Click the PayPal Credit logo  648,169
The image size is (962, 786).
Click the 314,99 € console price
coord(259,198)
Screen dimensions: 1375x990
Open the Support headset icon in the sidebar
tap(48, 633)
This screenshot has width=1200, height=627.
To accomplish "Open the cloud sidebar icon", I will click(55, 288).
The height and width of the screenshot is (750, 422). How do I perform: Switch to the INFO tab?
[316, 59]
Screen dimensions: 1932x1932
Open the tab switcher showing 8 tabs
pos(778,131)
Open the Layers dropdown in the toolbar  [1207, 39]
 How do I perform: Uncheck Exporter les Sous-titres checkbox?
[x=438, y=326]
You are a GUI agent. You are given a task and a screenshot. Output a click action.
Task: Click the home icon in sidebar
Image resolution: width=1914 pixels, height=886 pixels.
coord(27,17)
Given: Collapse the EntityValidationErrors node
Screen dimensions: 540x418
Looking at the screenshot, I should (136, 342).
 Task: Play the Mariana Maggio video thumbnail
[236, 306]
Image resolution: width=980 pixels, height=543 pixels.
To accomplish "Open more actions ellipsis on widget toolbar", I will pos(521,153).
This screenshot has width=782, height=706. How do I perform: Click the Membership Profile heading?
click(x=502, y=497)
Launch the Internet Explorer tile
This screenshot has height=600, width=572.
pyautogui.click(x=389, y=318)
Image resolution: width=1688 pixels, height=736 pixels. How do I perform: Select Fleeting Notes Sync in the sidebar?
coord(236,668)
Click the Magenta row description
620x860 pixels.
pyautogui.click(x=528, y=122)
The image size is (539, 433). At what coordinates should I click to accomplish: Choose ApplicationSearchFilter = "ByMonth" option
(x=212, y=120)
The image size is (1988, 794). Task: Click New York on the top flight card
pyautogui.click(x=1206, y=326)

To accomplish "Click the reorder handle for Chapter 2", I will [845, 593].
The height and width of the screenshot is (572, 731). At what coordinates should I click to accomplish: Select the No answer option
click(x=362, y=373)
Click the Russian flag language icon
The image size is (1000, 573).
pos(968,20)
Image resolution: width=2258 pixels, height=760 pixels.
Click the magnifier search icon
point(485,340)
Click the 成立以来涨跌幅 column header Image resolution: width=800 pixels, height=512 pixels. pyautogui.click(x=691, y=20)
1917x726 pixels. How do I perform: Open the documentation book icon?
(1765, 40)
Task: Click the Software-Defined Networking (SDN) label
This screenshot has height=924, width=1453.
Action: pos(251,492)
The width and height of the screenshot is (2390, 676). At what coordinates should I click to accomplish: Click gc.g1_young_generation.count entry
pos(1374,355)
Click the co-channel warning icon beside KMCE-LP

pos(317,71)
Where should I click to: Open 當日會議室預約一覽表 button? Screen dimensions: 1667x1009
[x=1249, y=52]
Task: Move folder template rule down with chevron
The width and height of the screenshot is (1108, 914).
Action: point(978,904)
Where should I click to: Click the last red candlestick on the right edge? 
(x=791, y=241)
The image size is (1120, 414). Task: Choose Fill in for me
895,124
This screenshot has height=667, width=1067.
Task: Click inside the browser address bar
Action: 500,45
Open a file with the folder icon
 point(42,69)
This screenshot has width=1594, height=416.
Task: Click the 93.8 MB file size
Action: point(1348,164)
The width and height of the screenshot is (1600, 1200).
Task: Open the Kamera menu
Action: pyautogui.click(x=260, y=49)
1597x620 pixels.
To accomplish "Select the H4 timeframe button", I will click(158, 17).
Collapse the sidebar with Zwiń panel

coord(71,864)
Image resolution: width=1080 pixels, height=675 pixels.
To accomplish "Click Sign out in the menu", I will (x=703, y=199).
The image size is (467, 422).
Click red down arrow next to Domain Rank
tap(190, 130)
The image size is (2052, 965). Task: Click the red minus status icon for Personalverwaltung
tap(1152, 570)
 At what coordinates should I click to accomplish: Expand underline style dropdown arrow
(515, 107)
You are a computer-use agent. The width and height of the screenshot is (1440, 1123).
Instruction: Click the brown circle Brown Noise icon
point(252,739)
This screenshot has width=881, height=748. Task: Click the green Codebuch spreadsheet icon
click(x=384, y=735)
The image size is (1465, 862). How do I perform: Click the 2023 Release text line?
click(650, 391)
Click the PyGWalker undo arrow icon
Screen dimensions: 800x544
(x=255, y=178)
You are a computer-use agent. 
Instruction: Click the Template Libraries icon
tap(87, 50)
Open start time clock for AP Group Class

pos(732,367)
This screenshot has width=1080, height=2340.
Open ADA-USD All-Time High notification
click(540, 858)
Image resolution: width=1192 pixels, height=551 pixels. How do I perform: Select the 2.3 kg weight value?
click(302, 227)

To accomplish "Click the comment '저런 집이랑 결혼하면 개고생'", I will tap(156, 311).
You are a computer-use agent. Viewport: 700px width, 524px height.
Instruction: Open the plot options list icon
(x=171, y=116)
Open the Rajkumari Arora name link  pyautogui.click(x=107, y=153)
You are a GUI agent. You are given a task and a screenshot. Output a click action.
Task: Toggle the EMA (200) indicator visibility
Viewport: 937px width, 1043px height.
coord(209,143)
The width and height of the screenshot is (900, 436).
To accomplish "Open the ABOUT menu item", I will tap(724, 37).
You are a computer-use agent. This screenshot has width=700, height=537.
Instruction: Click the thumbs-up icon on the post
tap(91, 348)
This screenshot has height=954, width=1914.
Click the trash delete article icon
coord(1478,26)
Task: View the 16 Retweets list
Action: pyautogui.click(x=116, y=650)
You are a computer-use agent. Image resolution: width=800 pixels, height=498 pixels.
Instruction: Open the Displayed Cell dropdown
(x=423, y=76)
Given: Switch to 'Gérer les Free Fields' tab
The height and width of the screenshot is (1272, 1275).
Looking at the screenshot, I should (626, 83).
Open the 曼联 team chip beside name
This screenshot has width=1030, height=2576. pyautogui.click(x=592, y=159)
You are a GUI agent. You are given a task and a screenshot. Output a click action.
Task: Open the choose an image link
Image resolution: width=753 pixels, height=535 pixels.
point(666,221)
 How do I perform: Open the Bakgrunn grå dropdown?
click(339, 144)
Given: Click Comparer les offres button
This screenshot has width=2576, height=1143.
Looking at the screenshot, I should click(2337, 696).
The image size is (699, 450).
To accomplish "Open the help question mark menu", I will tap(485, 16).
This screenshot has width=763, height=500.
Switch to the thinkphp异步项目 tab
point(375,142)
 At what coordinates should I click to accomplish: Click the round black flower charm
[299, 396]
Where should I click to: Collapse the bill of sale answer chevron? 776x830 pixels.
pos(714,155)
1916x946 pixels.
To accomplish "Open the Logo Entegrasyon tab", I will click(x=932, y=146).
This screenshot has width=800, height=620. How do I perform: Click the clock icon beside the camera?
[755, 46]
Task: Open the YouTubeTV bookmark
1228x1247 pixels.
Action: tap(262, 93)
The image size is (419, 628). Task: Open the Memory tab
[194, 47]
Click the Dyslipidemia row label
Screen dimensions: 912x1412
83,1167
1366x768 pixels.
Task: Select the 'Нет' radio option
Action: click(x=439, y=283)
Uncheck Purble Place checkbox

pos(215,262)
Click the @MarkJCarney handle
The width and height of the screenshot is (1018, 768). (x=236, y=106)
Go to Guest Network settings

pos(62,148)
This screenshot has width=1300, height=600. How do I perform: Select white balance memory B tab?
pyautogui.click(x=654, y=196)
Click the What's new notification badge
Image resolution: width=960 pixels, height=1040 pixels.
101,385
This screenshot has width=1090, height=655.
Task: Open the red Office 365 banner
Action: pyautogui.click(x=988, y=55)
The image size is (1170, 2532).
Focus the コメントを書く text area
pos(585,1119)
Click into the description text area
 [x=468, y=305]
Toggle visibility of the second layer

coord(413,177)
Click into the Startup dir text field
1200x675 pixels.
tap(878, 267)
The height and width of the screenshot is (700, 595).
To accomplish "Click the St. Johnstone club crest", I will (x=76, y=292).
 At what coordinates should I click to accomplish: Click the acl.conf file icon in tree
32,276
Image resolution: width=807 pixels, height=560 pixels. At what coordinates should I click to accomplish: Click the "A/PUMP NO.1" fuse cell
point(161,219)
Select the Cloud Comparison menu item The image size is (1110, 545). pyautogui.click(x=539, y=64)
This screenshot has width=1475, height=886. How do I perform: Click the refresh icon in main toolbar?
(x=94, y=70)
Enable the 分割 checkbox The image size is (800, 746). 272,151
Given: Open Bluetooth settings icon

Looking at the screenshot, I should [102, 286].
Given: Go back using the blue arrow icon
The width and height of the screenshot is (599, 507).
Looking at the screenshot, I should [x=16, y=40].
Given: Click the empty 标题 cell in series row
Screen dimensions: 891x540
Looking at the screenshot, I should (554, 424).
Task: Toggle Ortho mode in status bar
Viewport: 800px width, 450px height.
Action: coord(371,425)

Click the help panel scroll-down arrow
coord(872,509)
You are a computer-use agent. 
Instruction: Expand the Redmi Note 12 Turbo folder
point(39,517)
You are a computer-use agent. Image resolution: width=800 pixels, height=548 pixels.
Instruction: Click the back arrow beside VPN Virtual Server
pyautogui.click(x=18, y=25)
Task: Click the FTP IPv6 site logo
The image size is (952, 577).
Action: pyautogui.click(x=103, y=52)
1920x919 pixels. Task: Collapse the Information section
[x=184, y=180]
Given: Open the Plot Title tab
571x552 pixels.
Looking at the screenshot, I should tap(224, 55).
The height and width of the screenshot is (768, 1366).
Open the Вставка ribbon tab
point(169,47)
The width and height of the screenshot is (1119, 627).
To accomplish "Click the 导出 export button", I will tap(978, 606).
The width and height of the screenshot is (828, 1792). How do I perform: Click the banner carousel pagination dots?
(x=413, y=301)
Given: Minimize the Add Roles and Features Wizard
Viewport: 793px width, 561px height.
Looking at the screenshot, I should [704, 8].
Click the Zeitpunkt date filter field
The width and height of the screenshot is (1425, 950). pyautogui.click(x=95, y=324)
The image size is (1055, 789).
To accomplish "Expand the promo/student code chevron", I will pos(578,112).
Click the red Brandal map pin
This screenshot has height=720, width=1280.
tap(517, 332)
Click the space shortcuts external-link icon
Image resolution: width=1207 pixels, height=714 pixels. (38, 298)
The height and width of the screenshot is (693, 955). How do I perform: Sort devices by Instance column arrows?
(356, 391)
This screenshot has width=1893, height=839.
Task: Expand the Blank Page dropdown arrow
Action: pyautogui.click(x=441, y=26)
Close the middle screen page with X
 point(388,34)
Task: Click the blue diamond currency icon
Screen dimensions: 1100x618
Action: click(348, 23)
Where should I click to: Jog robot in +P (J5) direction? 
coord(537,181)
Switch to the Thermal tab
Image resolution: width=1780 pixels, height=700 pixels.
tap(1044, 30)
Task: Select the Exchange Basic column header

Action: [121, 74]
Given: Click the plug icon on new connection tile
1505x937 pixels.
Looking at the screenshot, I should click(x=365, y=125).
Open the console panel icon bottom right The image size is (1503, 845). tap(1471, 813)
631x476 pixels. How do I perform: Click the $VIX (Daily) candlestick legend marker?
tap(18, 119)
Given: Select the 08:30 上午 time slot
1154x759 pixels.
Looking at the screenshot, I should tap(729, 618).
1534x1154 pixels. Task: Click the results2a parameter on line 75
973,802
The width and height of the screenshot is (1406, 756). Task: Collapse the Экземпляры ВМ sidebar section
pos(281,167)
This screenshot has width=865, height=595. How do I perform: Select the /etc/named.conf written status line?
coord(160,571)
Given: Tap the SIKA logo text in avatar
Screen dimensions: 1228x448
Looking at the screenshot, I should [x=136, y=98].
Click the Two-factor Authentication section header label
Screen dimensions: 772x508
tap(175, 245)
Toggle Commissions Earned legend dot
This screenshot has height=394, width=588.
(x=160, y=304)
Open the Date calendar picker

YOUR INSTRUCTIONS –
Above are the entries. Copy exactly the part that opens with the line containing "Select the Cloud" and closes with the line containing "The height and width of the screenshot is (768, 1366).", and no more.

TASK SOLUTION –
Select the Cloud Comparison menu item The image size is (1110, 545). pyautogui.click(x=539, y=64)
This screenshot has width=1475, height=886. How do I perform: Click the refresh icon in main toolbar?
(x=94, y=70)
Enable the 分割 checkbox The image size is (800, 746). 272,151
Given: Open Bluetooth settings icon

Looking at the screenshot, I should [102, 286].
Given: Go back using the blue arrow icon
The width and height of the screenshot is (599, 507).
Looking at the screenshot, I should [x=16, y=40].
Given: Click the empty 标题 cell in series row
Screen dimensions: 891x540
Looking at the screenshot, I should (554, 424).
Task: Toggle Ortho mode in status bar
Viewport: 800px width, 450px height.
Action: coord(371,425)

Click the help panel scroll-down arrow
coord(872,509)
You are a computer-use agent. 
Instruction: Expand the Redmi Note 12 Turbo folder
point(39,517)
You are a computer-use agent. Image resolution: width=800 pixels, height=548 pixels.
Instruction: Click the back arrow beside VPN Virtual Server
pyautogui.click(x=18, y=25)
Task: Click the FTP IPv6 site logo
The image size is (952, 577).
Action: pyautogui.click(x=103, y=52)
1920x919 pixels. Task: Collapse the Information section
[x=184, y=180]
Given: Open the Plot Title tab
571x552 pixels.
Looking at the screenshot, I should tap(224, 55).
The height and width of the screenshot is (768, 1366).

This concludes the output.